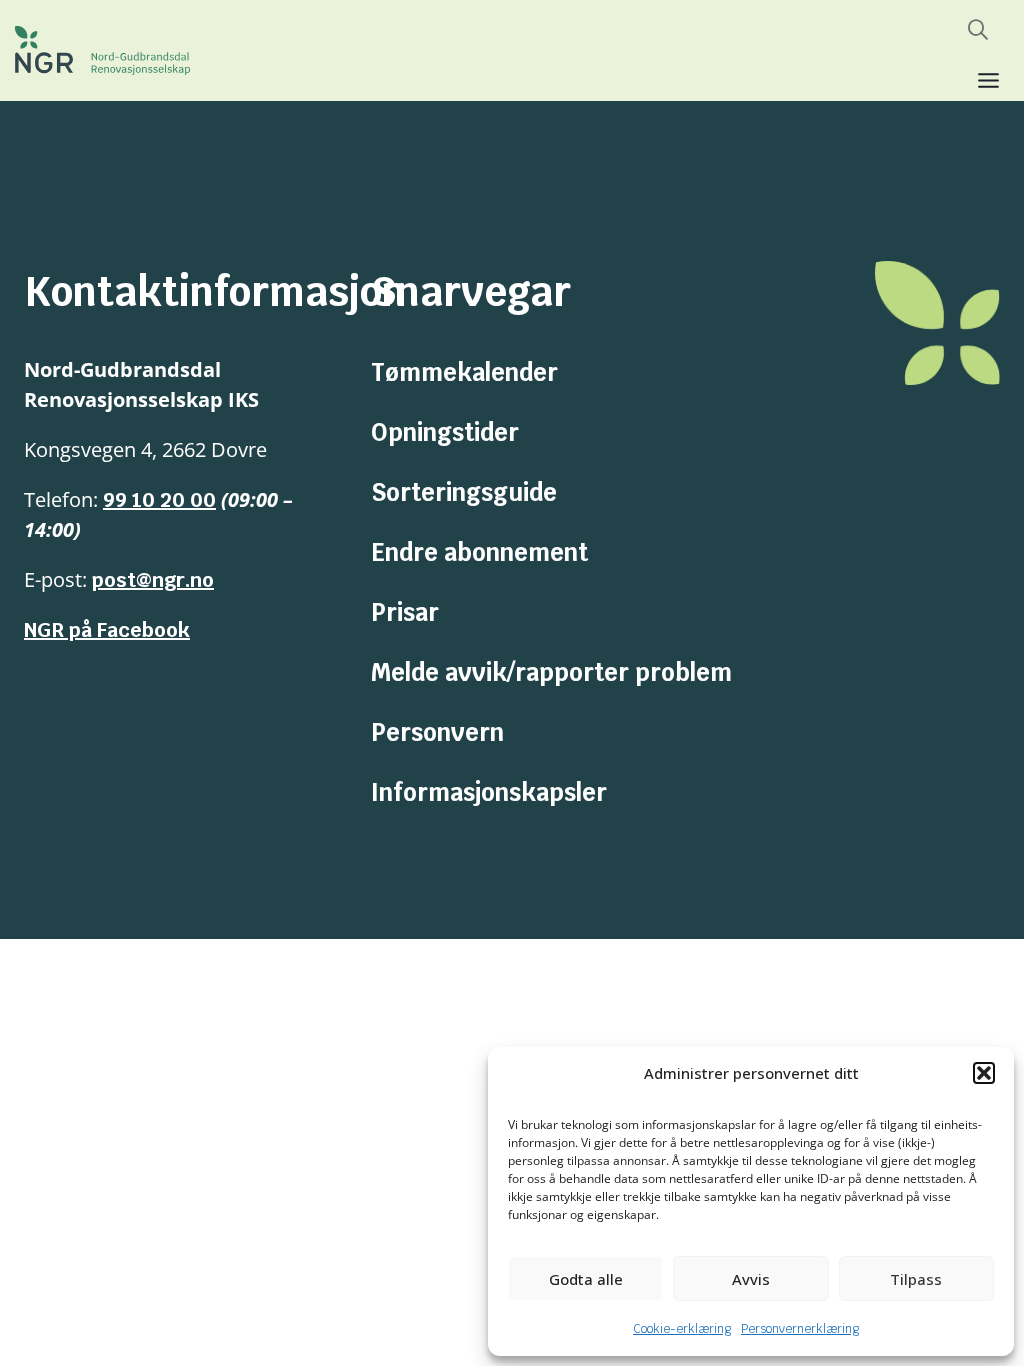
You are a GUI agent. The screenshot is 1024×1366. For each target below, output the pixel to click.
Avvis (751, 1279)
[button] (984, 1073)
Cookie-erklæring (682, 1329)
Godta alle (586, 1279)
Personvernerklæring (800, 1329)
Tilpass (916, 1279)
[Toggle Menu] (988, 80)
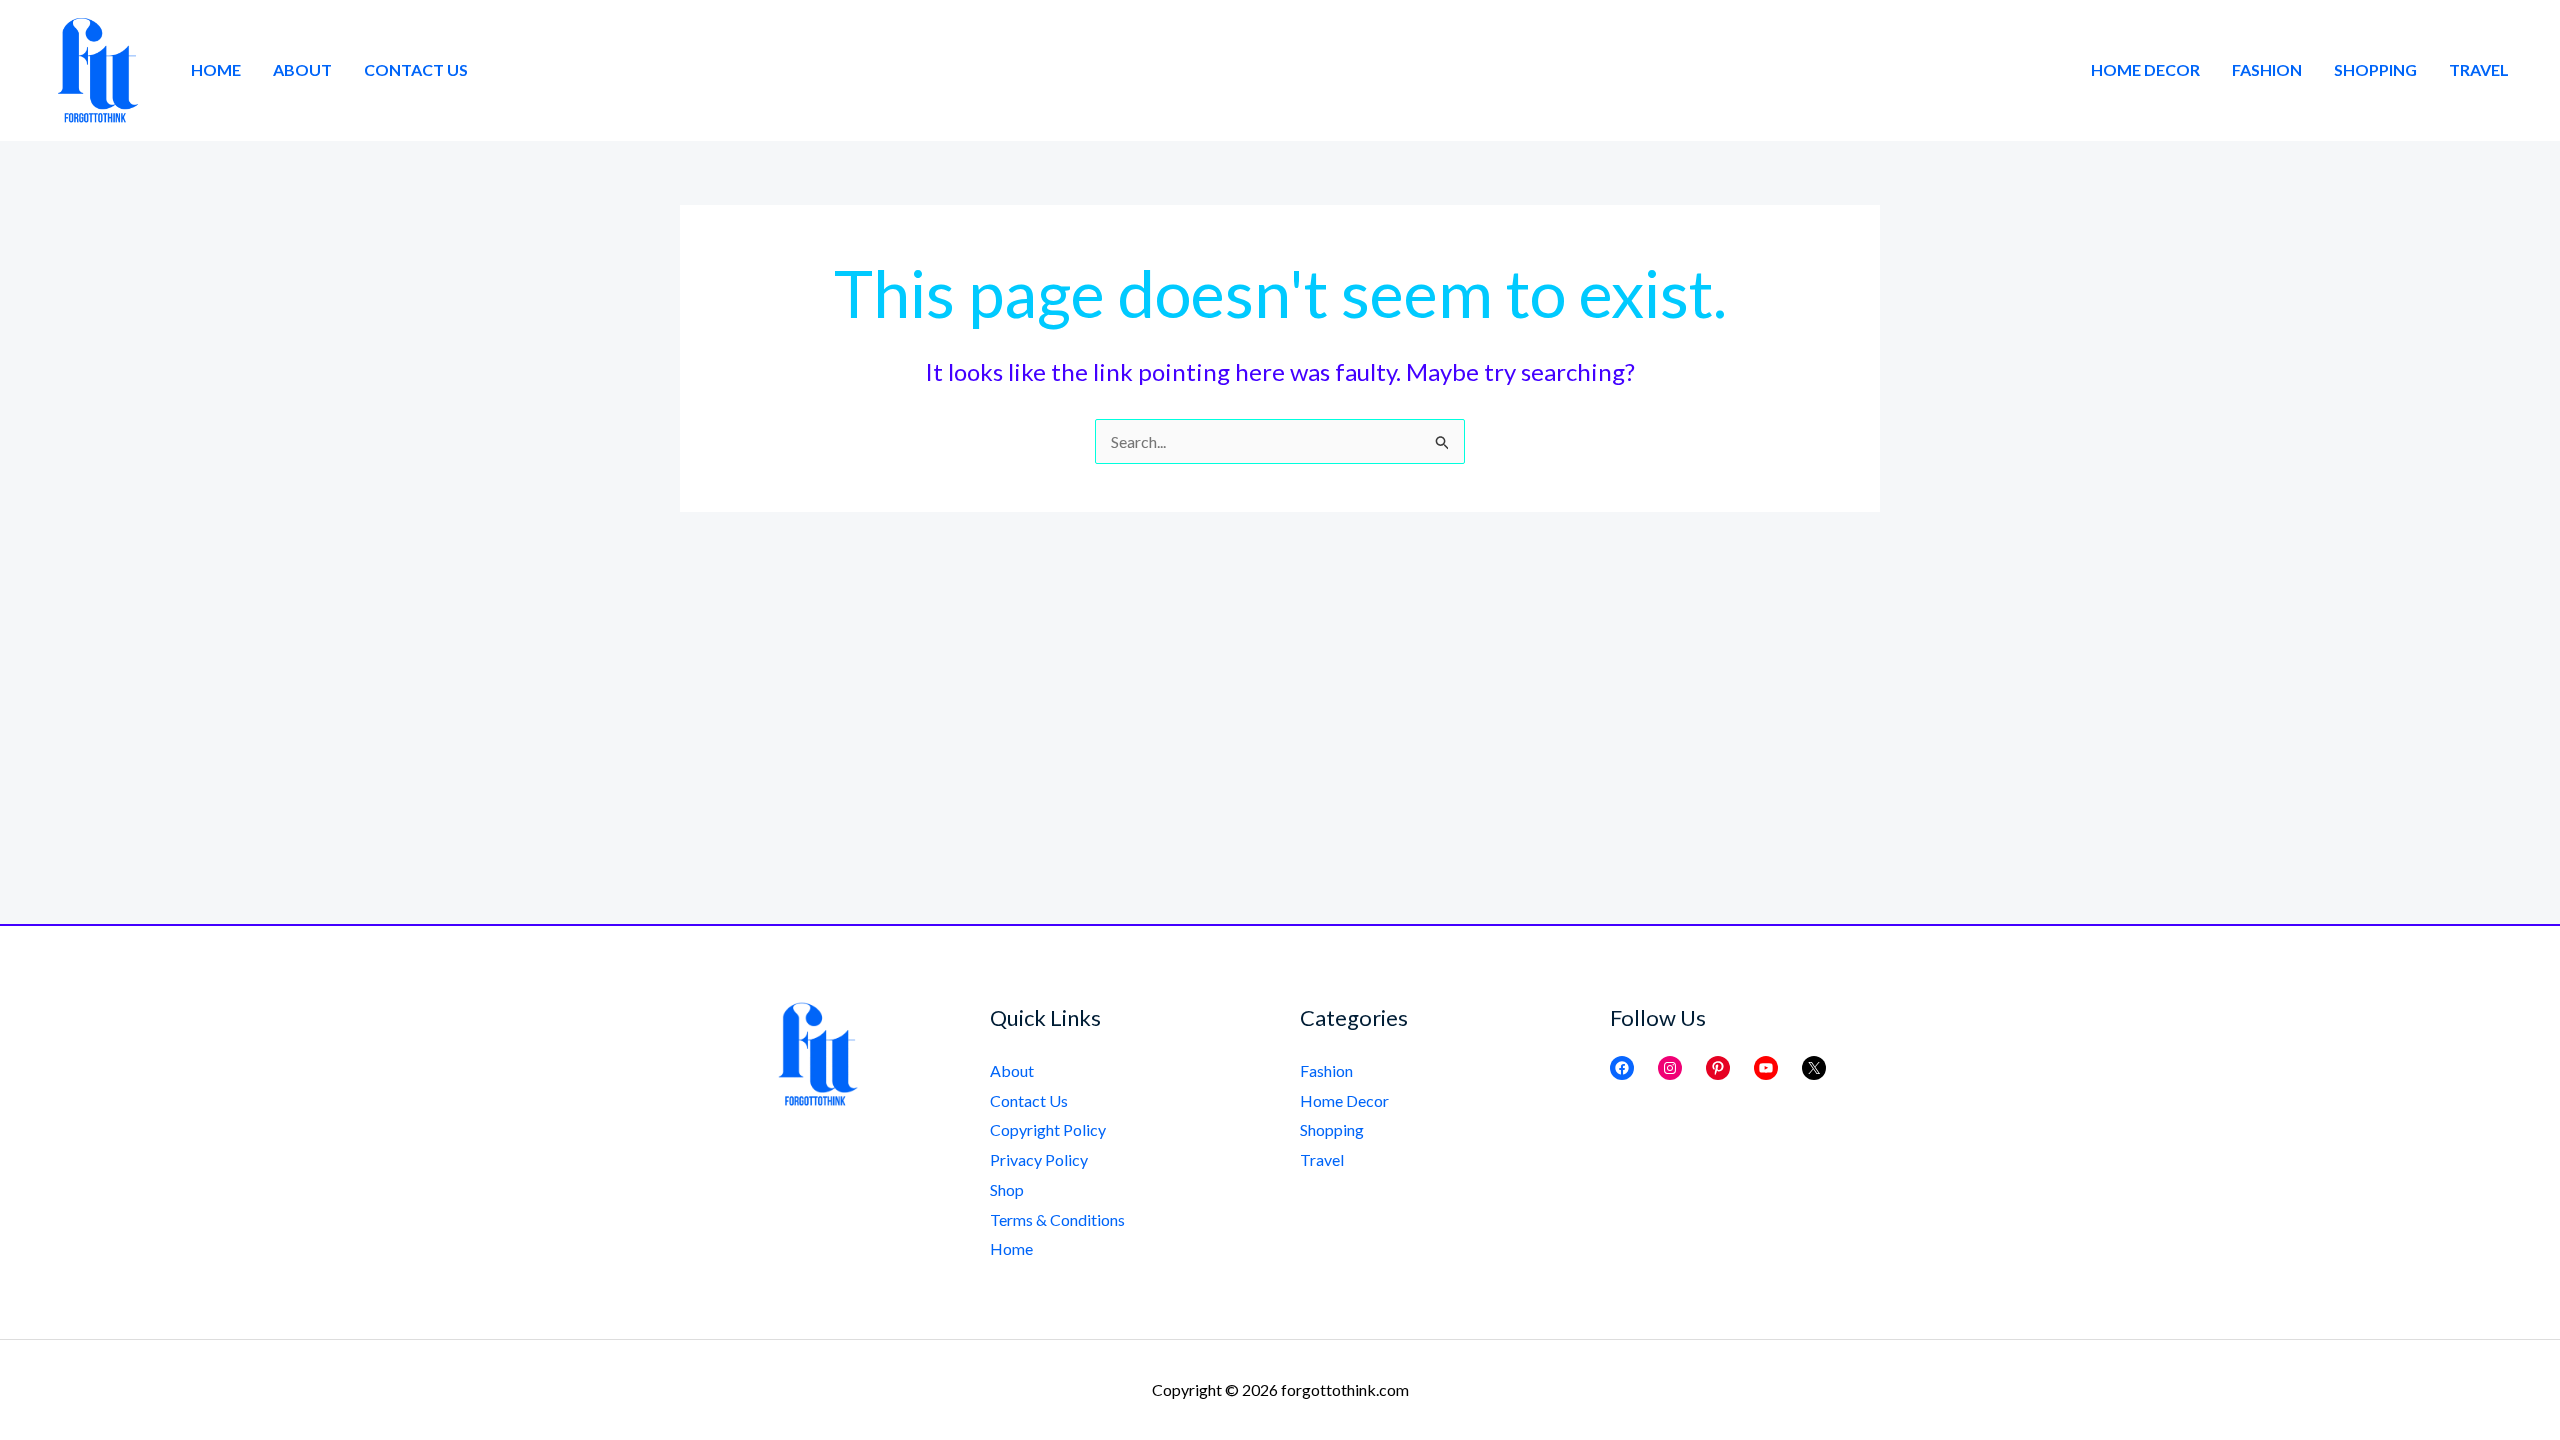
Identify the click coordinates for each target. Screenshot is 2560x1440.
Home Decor (2145, 69)
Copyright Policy (1048, 1129)
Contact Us (416, 69)
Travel (2479, 69)
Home (216, 69)
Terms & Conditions (1057, 1219)
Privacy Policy (1039, 1159)
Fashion (2267, 69)
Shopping (2375, 69)
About (302, 69)
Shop (1007, 1189)
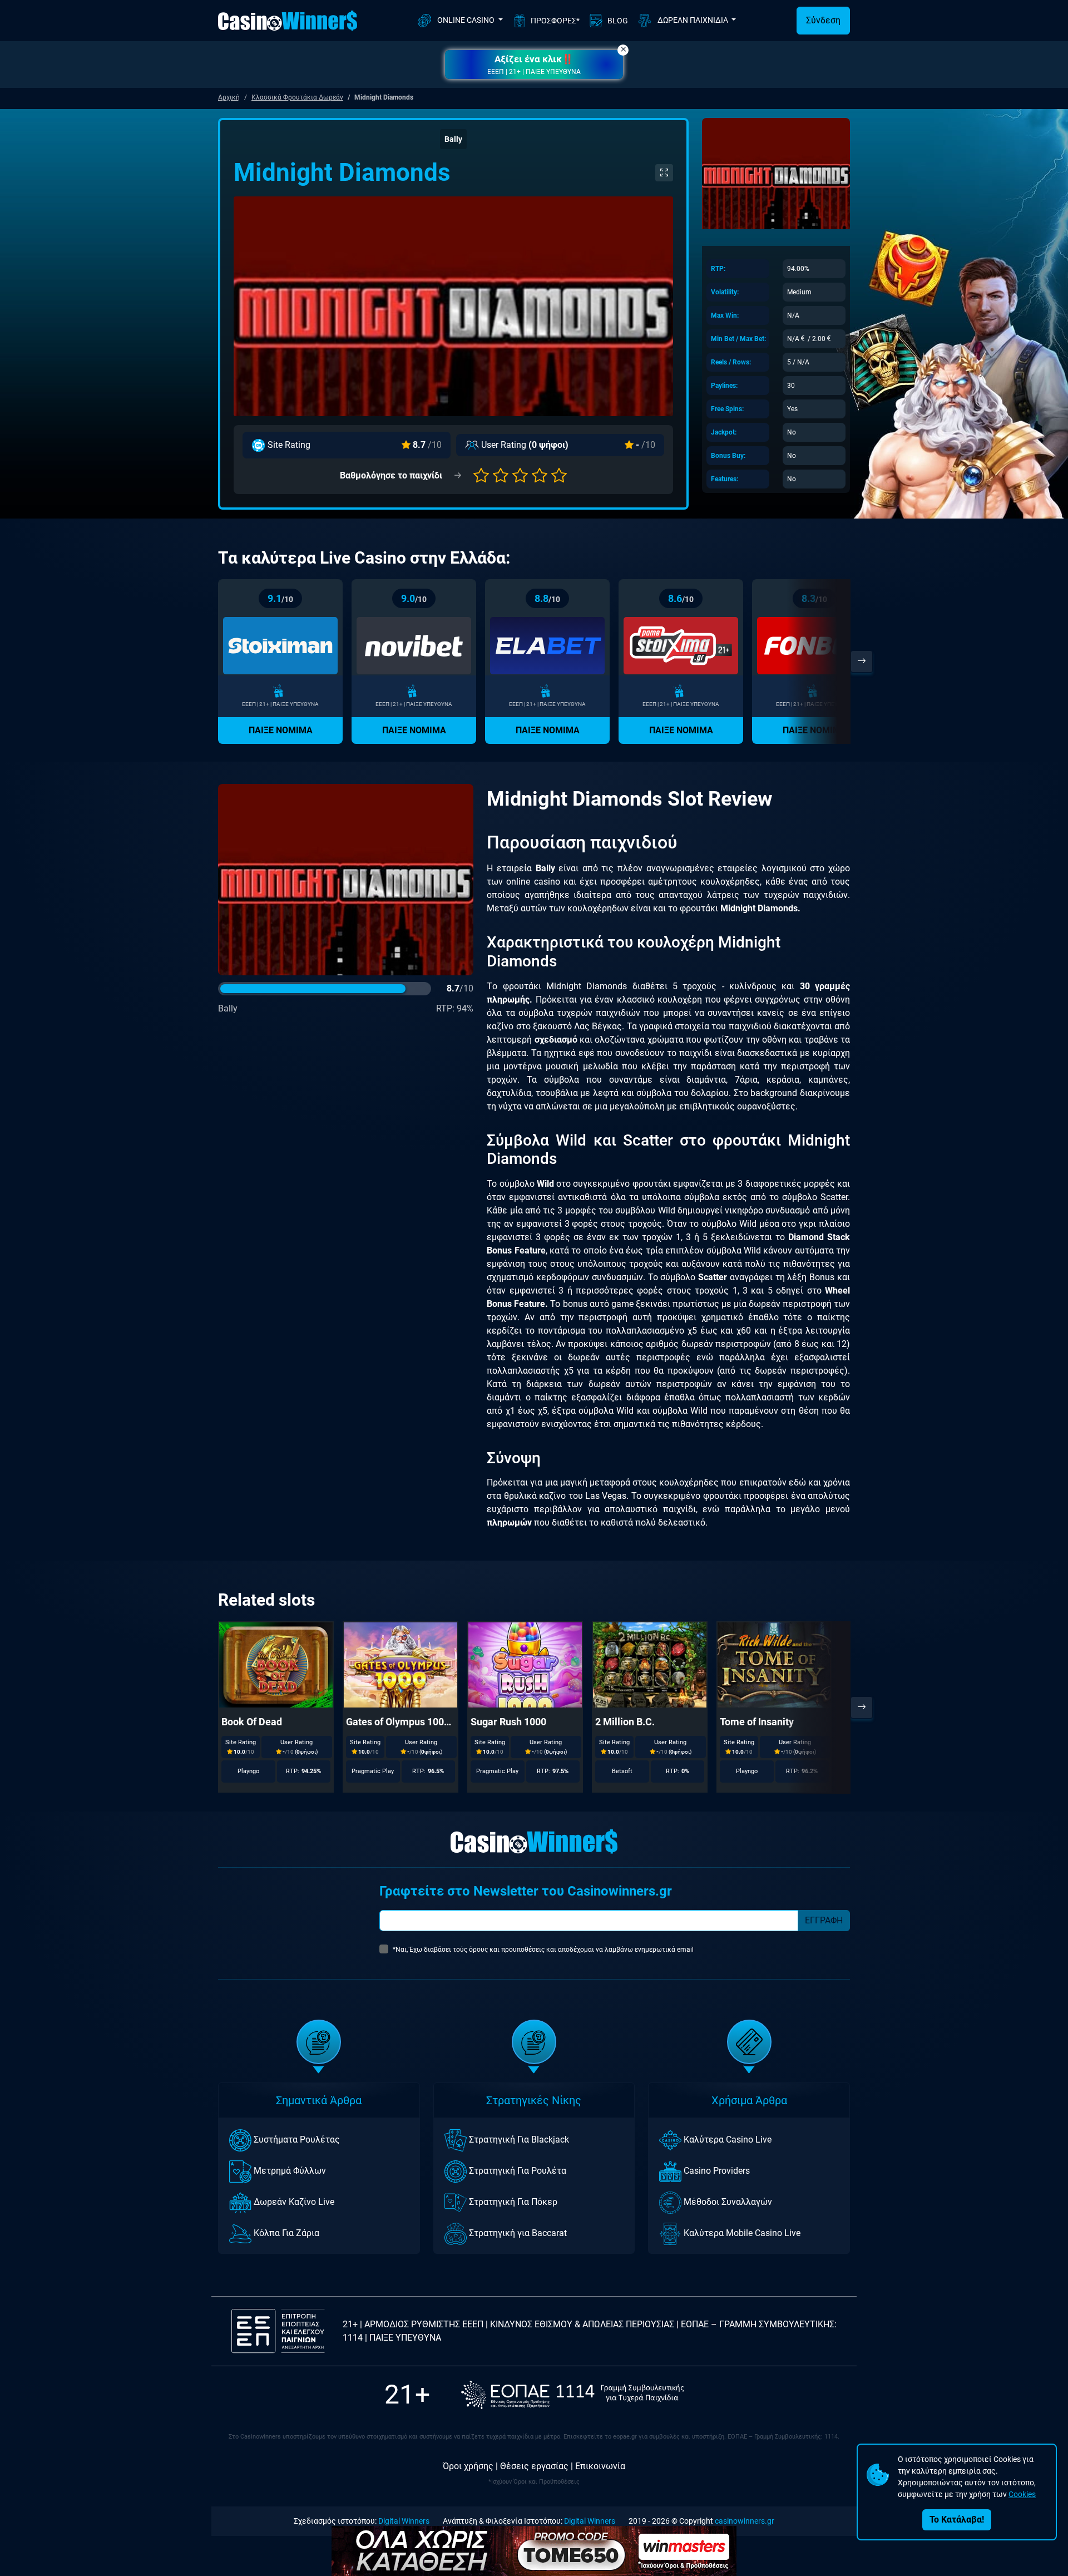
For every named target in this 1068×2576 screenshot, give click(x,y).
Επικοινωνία (600, 2466)
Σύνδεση (823, 20)
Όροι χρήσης (468, 2466)
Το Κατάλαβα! (956, 2519)
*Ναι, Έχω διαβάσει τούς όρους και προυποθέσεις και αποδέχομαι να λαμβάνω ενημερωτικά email (543, 1949)
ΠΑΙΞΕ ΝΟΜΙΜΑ (281, 730)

§ PROBLEM TO SOLVE: Exact repetition of all the records is required, with the pictures excluded.

§ EXERCISE ANSWER:
You are a GUI agent. The screenshot is 1024×1366. For each target below, output the pixel to click.
Avvis (751, 1279)
[button] (984, 1073)
Cookie-erklæring (682, 1329)
Godta alle (586, 1279)
Personvernerklæring (800, 1329)
Tilpass (916, 1279)
[Toggle Menu] (988, 80)
Identify the click coordinates for each target. Screenshot is 2560x1440.
Home Decor (2145, 69)
Copyright Policy (1048, 1129)
Contact Us (416, 69)
Travel (2479, 69)
Home (216, 69)
Terms & Conditions (1057, 1219)
Privacy Policy (1039, 1159)
Fashion (2267, 69)
Shopping (2375, 69)
About (302, 69)
Shop (1007, 1189)
For every named target in this 1068×2576 screenshot, give click(x,y).
Επικοινωνία (600, 2466)
Σύνδεση (823, 20)
Όροι χρήσης (468, 2466)
Το Κατάλαβα! (956, 2519)
*Ναι, Έχω διαβάσει τούς όρους και προυποθέσεις και αποδέχομαι να λαμβάνω ενημερωτικά email (543, 1949)
ΠΑΙΞΕ ΝΟΜΙΜΑ (281, 730)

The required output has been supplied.